You wrote that your method was able to detect nearly all proteins that were expressed in relatively large numbers; about 50 percent of proteins with medium expression levels, and difficulty in detecting low copy number proteins. How can this be improved?
We were just trying to be very conservative about what we were observing and were not observing. The limitation is not whether you can see a signal from these low-abundance proteins — it's much more due to the background fluorescence from the cells. There are ways of minimizing the background fluorescence that would allow us to avoid these problems considerably. There are also other variants of fluorescent proteins, like the RFPs, that fluoresce in a range where there is much less background fluorescence. I think if we changed the color of our fluorescent protein, used ones that were expressed at a little higher level, and then implemented some technical aspects that would allow us to distinguish between autofluorescence and protein fluorescence, there would be a big improvement. We're at a range where a little change in sensitivity would allow us to see a lot more proteins.
Have you started to compare data from your work with data from microarray analyses?
Yes, and that's one of the important things here. We know from the central dogma of molecular biology that DNA encodes RNA, and that makes proteins. Genomics and microarray technology has made it possible to predict all the genes in an organism with fairly high accuracy, and then look at how well they're expressed, or how much of that gene is being made. In the end, though, it's proteins that are carrying out the large majority of functions in a cell. So while microarrays have allowed us to look at mRNA levels, it's a proxy for what we really care about, which are the protein levels. It's a proxy that we know is sometimes very informative, and other times misses a lot of the regulation.The reason we've looked at mRNA is that it's been much easier than it has been to measure protein levels. This approach allows us to measure protein levels at a precision that now starts to rival mRNA measurements, and at a dramatically improved sensitivity. More fundamentally, it also gives us an entire new dimension on regulation — how individual cells differ from one another — information that is almost completely missing from microarray or mass spec approaches.
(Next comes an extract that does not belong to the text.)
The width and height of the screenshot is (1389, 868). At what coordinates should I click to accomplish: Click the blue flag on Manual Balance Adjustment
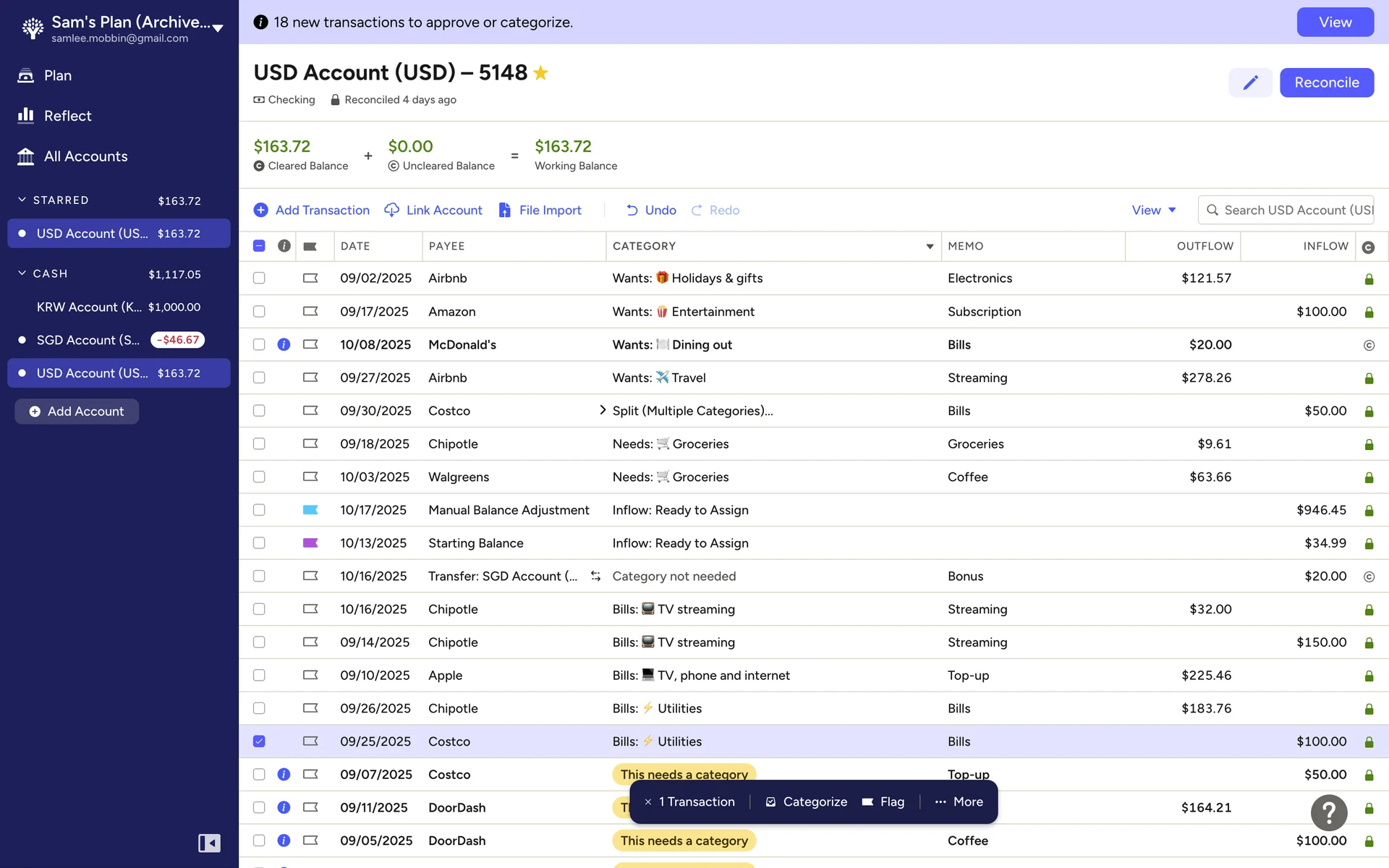pyautogui.click(x=310, y=510)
So many experiments on microarrays have been published, and the implicit assumption is that it's really telling you what's happening at the protein level. Yet we really don't know how true this is, or when it's true. This allows us to start looking at how well microarrays are really reporting on protein levels. The answer is sort of 'The glass is half full and half empty.' Measuring mRNA levels, in general, is a very good predictor of changes in protein levels. But it also misses a lot of regulation, a lot of which is biologically important. So it doesn't give you a full picture, and you have to look at protein levels in individual cells to get the full picture.